Hollywood

I was in my local Blockbuster recently carrying on a conversation with one of the associates.  “Did you see Green Zone,” she asked.  Knowing its anti-Iraq war slant I suggested I needed to wait until I could stomach the conclusion.  Her response was suggestive of middle America.  “Yeah,” she angrily agreed, “Why doesn’t Hollywood make a movie where we’re the good guys?!”  The last time America was shown to be the “good guys” were films from the 1940’s or most any World War II epics brought to the big screen now.  Hollywood needs to make pro-American 21st century war films.  Left-leaning films such as Rendition, Jarhead, Lions for Lambs, Stop Loss, Redacted, and Brothers, portray an anti-American bias and show our soldiers as either victims or psychologically unstable.  My friends in the military become immediately incensed by such portrayals.  And judging from the poor showing at both box office and DVD rental counters, the general American public does not care to see its soldiers portrayed in a negative light either.

Toward the end of America’s involvement in the Vietnam War, John Wayne, was fed up.  He was tired of movies showing our men in uniform as unstable, psychological misfits.  So John Wayne made a pro-American war movie, The Green Berets.

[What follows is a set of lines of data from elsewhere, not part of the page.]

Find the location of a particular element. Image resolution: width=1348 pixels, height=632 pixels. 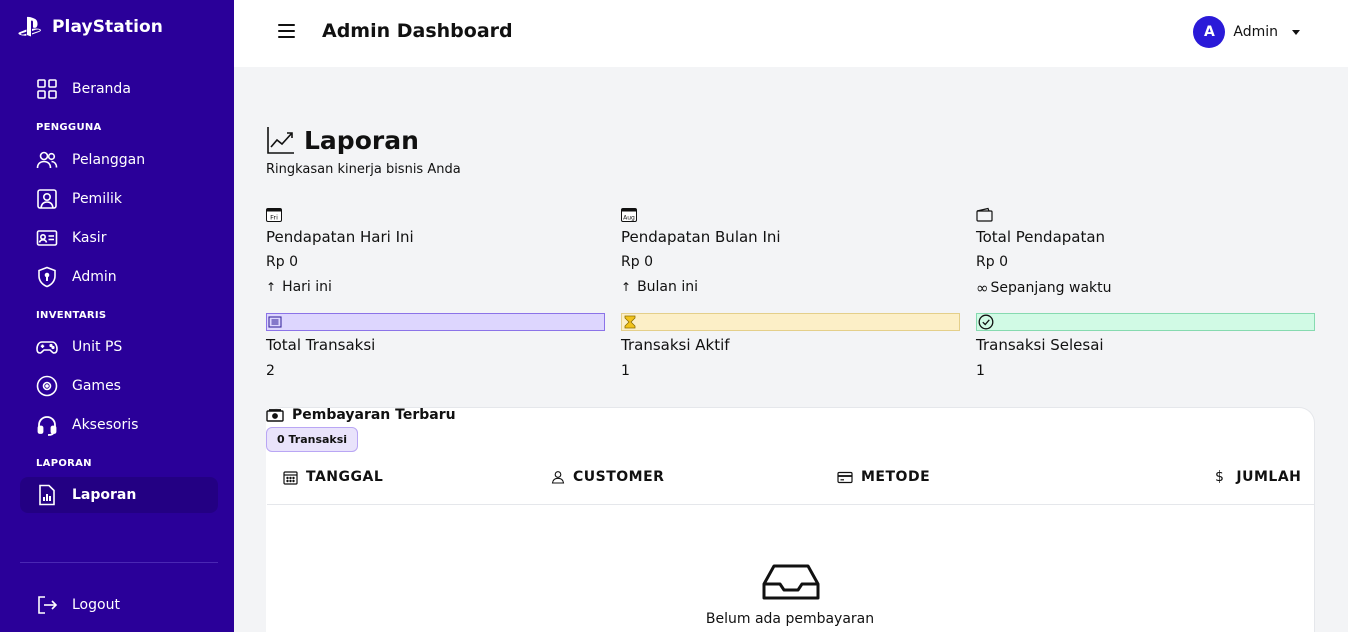

page-title: Admin Dashboard is located at coordinates (418, 31).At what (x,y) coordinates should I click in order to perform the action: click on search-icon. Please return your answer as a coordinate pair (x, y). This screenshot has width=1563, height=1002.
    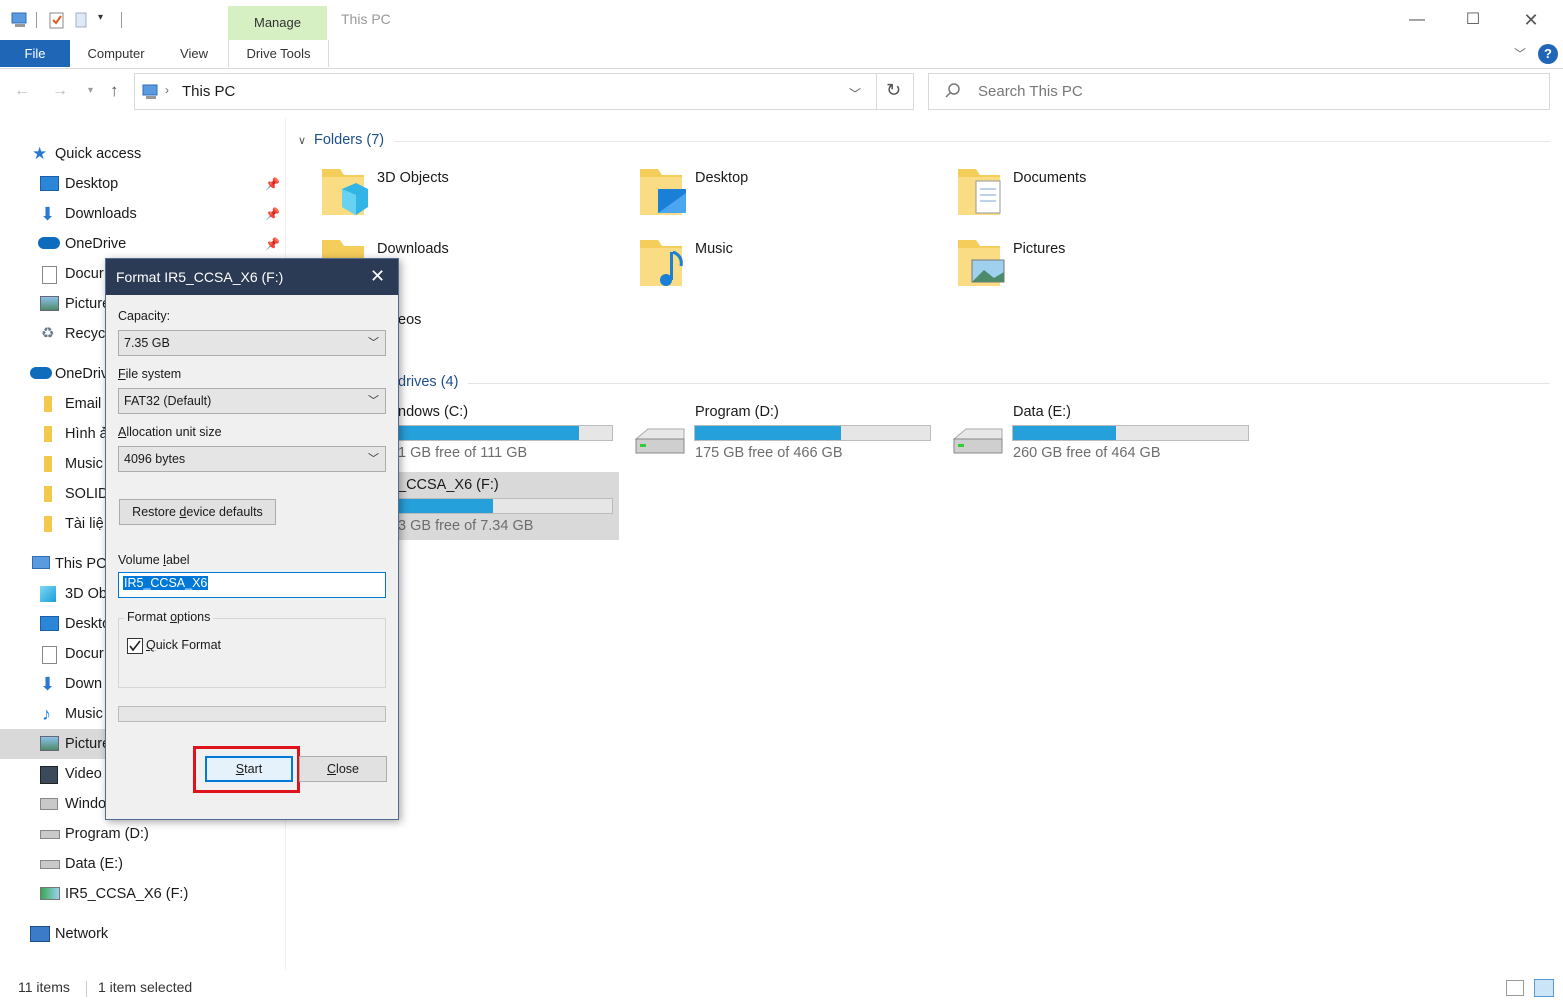
    Looking at the image, I should click on (953, 91).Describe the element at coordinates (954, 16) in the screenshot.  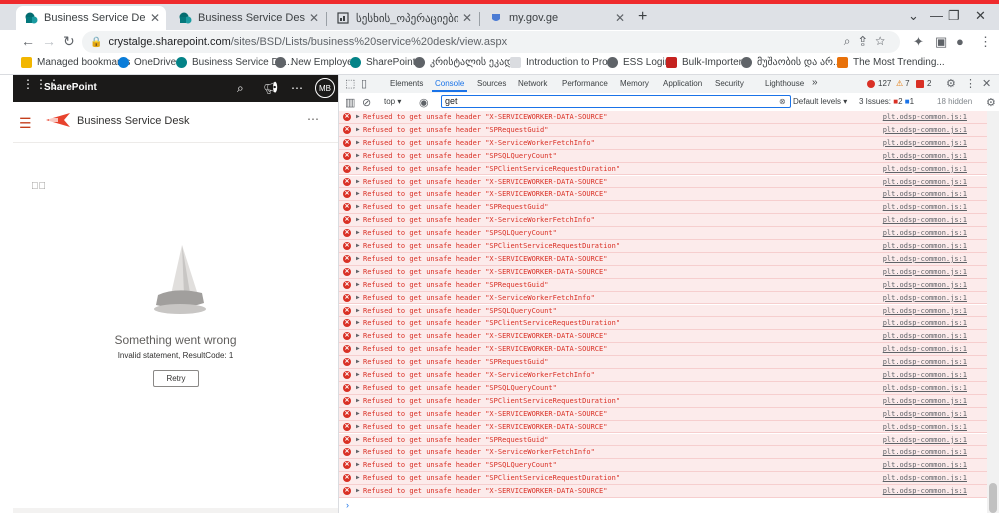
I see `maximize-button: ❐` at that location.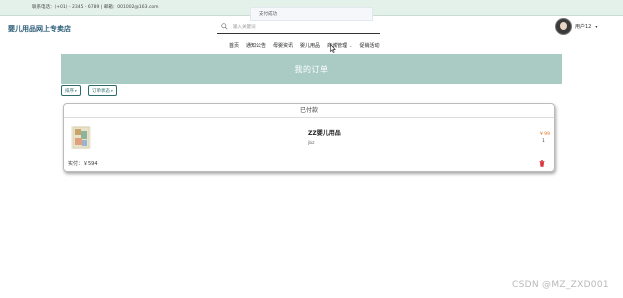  What do you see at coordinates (244, 27) in the screenshot?
I see `search-input: 输入关键词` at bounding box center [244, 27].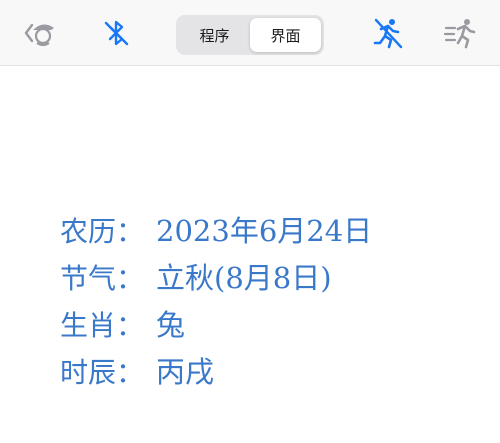  Describe the element at coordinates (88, 372) in the screenshot. I see `row-label: 时辰` at that location.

The only politically conservative war movie to come out of The Cold War was directed by John Milius.  Red Dawn included some early film performances by Patrick Swaysey and Charlie Sheen.  Of late, pro-American movies have come from France.  Luc Beeson, action film writer/producer/director promotes positive views of U.S. justice through movies such as Taken and From Paris with Love. Thankfully Hurt Locker won Academy Awards this past year for a provocative, yet positive perspective on America’s finest.  A film which all Americans should watch, however, is The Stoning of Soryana M. The film is based on a true story of a Muslim woman who is stoned to death in her village.  She has been set up on trumped up charges of adultery in her male dominated society.  The sad tale of women abused makes me thankful again, not just for American freedoms but for those men and women who defend them.  You see, American soldiers do not fight because they hate what is in front of them; they fight because they love what is behind them.

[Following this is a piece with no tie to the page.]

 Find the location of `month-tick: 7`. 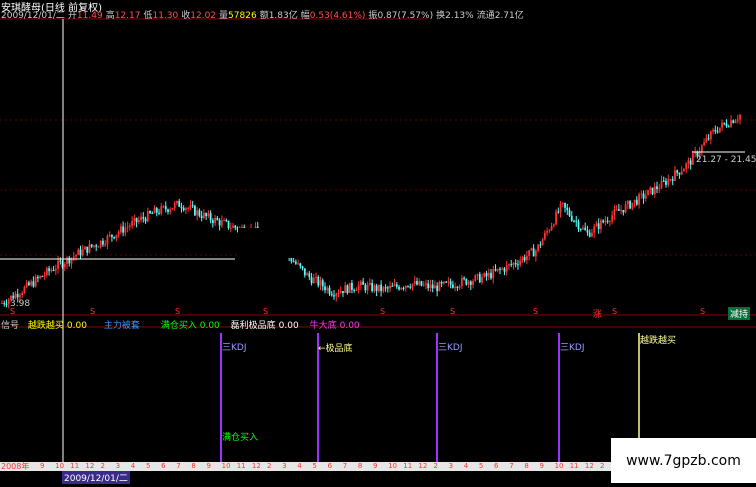

month-tick: 7 is located at coordinates (345, 466).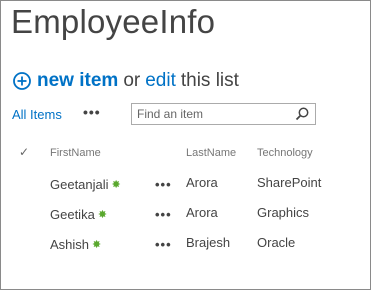  I want to click on cell-firstname: Geetanjali ✸, so click(86, 184).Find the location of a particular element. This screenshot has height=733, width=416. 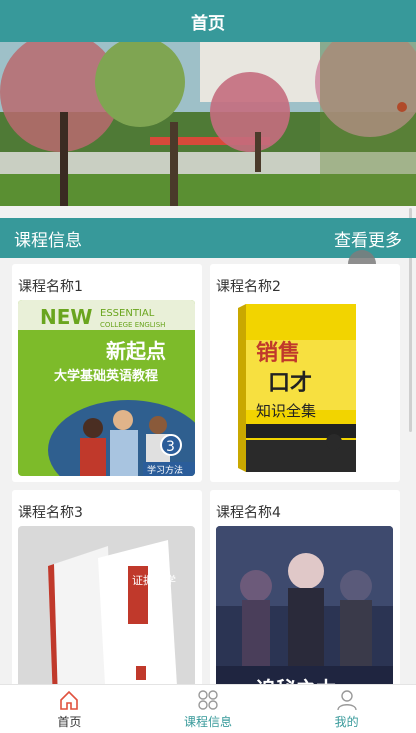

The associate at Blockbuster is right: we need movies to show Americans as “the good guys” for a change.  I was picking up lunch at a local Subway a few weeks ago.  Two men in uniform stepped up in line behind me.  Instinctively, as I always do, I turned, shook their hands, and thanked them for their service to our country.  Some day I would like to do the same to a Hollywood director.  For Moody Radio, this is Dr. Mark Eckel, personally seeking truth wherever it’s found.

The first hymn Mark ever learned was “The Marine Corps Hymn.”  He still sings it with gusto to this day.  To be aired on Moody Radio, Fall, 2010.